§ TO DO
Line by line, restate the material exactly.

§ MATERIAL TO PROCESS
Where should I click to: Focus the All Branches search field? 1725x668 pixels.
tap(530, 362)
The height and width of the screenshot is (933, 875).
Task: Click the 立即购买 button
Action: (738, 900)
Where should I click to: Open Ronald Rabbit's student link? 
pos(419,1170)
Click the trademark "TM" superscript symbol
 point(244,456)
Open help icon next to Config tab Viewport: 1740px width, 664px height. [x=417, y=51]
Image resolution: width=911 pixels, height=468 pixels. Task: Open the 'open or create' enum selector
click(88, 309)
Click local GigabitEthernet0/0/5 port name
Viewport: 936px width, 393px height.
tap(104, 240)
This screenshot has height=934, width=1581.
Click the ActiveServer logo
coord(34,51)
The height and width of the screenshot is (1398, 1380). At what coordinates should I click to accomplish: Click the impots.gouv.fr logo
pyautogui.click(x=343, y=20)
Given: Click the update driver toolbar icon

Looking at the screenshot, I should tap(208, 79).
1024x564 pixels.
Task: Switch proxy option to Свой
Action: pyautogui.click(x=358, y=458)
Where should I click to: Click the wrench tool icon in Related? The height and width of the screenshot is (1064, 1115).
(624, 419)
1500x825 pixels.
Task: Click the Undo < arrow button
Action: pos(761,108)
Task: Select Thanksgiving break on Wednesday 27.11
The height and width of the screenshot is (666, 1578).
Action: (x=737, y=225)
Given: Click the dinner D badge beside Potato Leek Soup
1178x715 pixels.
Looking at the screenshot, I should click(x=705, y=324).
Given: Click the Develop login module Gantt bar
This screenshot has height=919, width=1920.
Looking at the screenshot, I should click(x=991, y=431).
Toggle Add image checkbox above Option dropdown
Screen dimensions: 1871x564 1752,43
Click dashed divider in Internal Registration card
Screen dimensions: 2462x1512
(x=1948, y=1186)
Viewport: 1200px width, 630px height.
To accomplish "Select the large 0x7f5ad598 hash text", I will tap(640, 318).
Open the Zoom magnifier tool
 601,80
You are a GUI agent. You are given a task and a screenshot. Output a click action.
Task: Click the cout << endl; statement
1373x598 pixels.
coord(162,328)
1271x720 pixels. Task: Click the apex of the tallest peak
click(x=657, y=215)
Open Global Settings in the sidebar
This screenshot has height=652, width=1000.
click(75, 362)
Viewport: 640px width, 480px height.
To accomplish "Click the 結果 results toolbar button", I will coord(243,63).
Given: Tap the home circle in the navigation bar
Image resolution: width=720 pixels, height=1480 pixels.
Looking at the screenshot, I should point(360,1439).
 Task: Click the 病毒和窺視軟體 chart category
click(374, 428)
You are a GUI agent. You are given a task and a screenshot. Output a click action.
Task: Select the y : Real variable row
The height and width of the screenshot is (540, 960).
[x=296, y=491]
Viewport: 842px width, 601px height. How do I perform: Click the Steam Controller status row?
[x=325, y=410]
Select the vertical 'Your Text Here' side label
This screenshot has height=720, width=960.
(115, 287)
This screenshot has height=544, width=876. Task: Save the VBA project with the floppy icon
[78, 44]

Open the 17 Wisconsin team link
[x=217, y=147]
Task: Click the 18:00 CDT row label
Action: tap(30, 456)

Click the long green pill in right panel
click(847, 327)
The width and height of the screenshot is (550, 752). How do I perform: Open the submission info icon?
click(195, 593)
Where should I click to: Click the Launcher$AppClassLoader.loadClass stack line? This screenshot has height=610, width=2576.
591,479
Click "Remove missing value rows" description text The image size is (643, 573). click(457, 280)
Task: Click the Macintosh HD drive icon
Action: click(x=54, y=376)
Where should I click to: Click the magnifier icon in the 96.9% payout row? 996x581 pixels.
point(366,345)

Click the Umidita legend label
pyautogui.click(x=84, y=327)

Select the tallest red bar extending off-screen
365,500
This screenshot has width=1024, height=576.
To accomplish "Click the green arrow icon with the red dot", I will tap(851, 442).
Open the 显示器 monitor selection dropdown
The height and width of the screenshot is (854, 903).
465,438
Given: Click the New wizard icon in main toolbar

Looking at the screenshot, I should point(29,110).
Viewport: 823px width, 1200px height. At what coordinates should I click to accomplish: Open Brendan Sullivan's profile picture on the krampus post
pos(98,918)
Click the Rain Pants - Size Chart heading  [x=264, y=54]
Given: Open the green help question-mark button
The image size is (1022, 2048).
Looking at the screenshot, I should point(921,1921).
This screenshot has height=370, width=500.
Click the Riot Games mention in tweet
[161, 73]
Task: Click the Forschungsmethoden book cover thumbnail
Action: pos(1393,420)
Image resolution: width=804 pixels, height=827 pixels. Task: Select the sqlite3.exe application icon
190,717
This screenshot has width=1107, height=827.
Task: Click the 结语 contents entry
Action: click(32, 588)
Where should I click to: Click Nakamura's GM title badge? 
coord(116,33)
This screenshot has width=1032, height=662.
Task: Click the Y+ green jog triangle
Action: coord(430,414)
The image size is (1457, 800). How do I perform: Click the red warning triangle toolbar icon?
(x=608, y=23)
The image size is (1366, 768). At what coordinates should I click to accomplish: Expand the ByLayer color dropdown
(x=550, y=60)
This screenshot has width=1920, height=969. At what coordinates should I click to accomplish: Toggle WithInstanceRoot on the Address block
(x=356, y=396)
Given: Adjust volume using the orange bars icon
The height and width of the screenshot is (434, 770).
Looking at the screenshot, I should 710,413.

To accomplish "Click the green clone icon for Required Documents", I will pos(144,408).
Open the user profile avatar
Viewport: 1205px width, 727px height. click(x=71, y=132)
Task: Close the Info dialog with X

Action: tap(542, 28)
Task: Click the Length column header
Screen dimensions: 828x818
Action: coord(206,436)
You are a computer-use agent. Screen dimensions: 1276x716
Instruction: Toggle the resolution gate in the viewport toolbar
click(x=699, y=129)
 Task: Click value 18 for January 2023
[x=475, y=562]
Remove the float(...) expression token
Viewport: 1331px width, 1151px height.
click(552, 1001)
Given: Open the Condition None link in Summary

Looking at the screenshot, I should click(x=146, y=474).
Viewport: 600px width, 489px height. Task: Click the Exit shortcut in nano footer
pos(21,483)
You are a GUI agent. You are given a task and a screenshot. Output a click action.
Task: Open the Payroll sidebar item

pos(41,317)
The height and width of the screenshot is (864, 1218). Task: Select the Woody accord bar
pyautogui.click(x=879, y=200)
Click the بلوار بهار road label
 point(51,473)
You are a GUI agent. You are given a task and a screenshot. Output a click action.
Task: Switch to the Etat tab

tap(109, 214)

§ RESULT OF THE EXERCISE
Where should I click to: Focus the All Branches search field? 1725x668 pixels.
tap(530, 362)
The height and width of the screenshot is (933, 875).
Task: Click the 立即购买 button
Action: (738, 900)
Where should I click to: Open Ronald Rabbit's student link? 
pos(419,1170)
Click the trademark "TM" superscript symbol
 point(244,456)
Open help icon next to Config tab Viewport: 1740px width, 664px height. [x=417, y=51]
Image resolution: width=911 pixels, height=468 pixels. Task: Open the 'open or create' enum selector
click(88, 309)
Click local GigabitEthernet0/0/5 port name
Viewport: 936px width, 393px height.
tap(104, 240)
This screenshot has height=934, width=1581.
Click the ActiveServer logo
coord(34,51)
The height and width of the screenshot is (1398, 1380). At what coordinates should I click to accomplish: Click the impots.gouv.fr logo
pyautogui.click(x=343, y=20)
Given: Click the update driver toolbar icon

Looking at the screenshot, I should tap(208, 79).
1024x564 pixels.
Task: Switch proxy option to Свой
Action: pyautogui.click(x=358, y=458)
Where should I click to: Click the wrench tool icon in Related? The height and width of the screenshot is (1064, 1115).
(624, 419)
1500x825 pixels.
Task: Click the Undo < arrow button
Action: pos(761,108)
Task: Select Thanksgiving break on Wednesday 27.11
The height and width of the screenshot is (666, 1578).
Action: (x=737, y=225)
Given: Click the dinner D badge beside Potato Leek Soup
1178x715 pixels.
Looking at the screenshot, I should click(x=705, y=324).
Given: Click the Develop login module Gantt bar
This screenshot has height=919, width=1920.
Looking at the screenshot, I should click(x=991, y=431).
Toggle Add image checkbox above Option dropdown
Screen dimensions: 1871x564 1752,43
Click dashed divider in Internal Registration card
Screen dimensions: 2462x1512
(x=1948, y=1186)
Viewport: 1200px width, 630px height.
To accomplish "Select the large 0x7f5ad598 hash text", I will tap(640, 318).
Open the Zoom magnifier tool
 601,80
You are a GUI agent. You are given a task and a screenshot. Output a click action.
Task: Click the cout << endl; statement
1373x598 pixels.
coord(162,328)
1271x720 pixels. Task: Click the apex of the tallest peak
click(x=657, y=215)
Open Global Settings in the sidebar
This screenshot has height=652, width=1000.
click(75, 362)
Viewport: 640px width, 480px height.
To accomplish "Click the 結果 results toolbar button", I will coord(243,63).
Given: Tap the home circle in the navigation bar
Image resolution: width=720 pixels, height=1480 pixels.
Looking at the screenshot, I should point(360,1439).
 Task: Click the 病毒和窺視軟體 chart category
click(374, 428)
You are a GUI agent. You are given a task and a screenshot. Output a click action.
Task: Select the y : Real variable row
The height and width of the screenshot is (540, 960).
[x=296, y=491]
Viewport: 842px width, 601px height. How do I perform: Click the Steam Controller status row?
[x=325, y=410]
Select the vertical 'Your Text Here' side label
This screenshot has height=720, width=960.
(115, 287)
This screenshot has height=544, width=876. Task: Save the VBA project with the floppy icon
[78, 44]

Open the 17 Wisconsin team link
[x=217, y=147]
Task: Click the 18:00 CDT row label
Action: tap(30, 456)

Click the long green pill in right panel
click(847, 327)
The width and height of the screenshot is (550, 752). How do I perform: Open the submission info icon?
click(195, 593)
Where should I click to: Click the Launcher$AppClassLoader.loadClass stack line? This screenshot has height=610, width=2576.
591,479
Click "Remove missing value rows" description text The image size is (643, 573). click(457, 280)
Task: Click the Macintosh HD drive icon
Action: click(x=54, y=376)
Where should I click to: Click the magnifier icon in the 96.9% payout row? 996x581 pixels.
point(366,345)

Click the Umidita legend label
pyautogui.click(x=84, y=327)

Select the tallest red bar extending off-screen
365,500
This screenshot has width=1024, height=576.
To accomplish "Click the green arrow icon with the red dot", I will tap(851, 442).
Open the 显示器 monitor selection dropdown
The height and width of the screenshot is (854, 903).
465,438
Given: Click the New wizard icon in main toolbar

Looking at the screenshot, I should point(29,110).
Viewport: 823px width, 1200px height. At what coordinates should I click to accomplish: Open Brendan Sullivan's profile picture on the krampus post
pos(98,918)
Click the Rain Pants - Size Chart heading  [x=264, y=54]
Given: Open the green help question-mark button
The image size is (1022, 2048).
Looking at the screenshot, I should point(921,1921).
This screenshot has height=370, width=500.
Click the Riot Games mention in tweet
[161, 73]
Task: Click the Forschungsmethoden book cover thumbnail
Action: pos(1393,420)
Image resolution: width=804 pixels, height=827 pixels. Task: Select the sqlite3.exe application icon
190,717
This screenshot has width=1107, height=827.
Task: Click the 结语 contents entry
Action: click(32, 588)
Where should I click to: Click Nakamura's GM title badge? 
coord(116,33)
This screenshot has width=1032, height=662.
Task: Click the Y+ green jog triangle
Action: coord(430,414)
The image size is (1457, 800). How do I perform: Click the red warning triangle toolbar icon?
(x=608, y=23)
The image size is (1366, 768). At what coordinates should I click to accomplish: Expand the ByLayer color dropdown
(x=550, y=60)
This screenshot has width=1920, height=969. At what coordinates should I click to accomplish: Toggle WithInstanceRoot on the Address block
(x=356, y=396)
Given: Adjust volume using the orange bars icon
The height and width of the screenshot is (434, 770).
Looking at the screenshot, I should 710,413.

To accomplish "Click the green clone icon for Required Documents", I will pos(144,408).
Open the user profile avatar
Viewport: 1205px width, 727px height. click(x=71, y=132)
Task: Close the Info dialog with X

Action: tap(542, 28)
Task: Click the Length column header
Screen dimensions: 828x818
Action: coord(206,436)
You are a computer-use agent. Screen dimensions: 1276x716
Instruction: Toggle the resolution gate in the viewport toolbar
click(x=699, y=129)
 Task: Click value 18 for January 2023
[x=475, y=562]
Remove the float(...) expression token
Viewport: 1331px width, 1151px height.
click(552, 1001)
Given: Open the Condition None link in Summary

Looking at the screenshot, I should click(x=146, y=474).
Viewport: 600px width, 489px height. Task: Click the Exit shortcut in nano footer
pos(21,483)
You are a GUI agent. You are given a task and a screenshot. Output a click action.
Task: Open the Payroll sidebar item

pos(41,317)
The height and width of the screenshot is (864, 1218). Task: Select the Woody accord bar
pyautogui.click(x=879, y=200)
Click the بلوار بهار road label
 point(51,473)
You are a GUI agent. You are given a task and a screenshot. Output a click action.
Task: Switch to the Etat tab

tap(109, 214)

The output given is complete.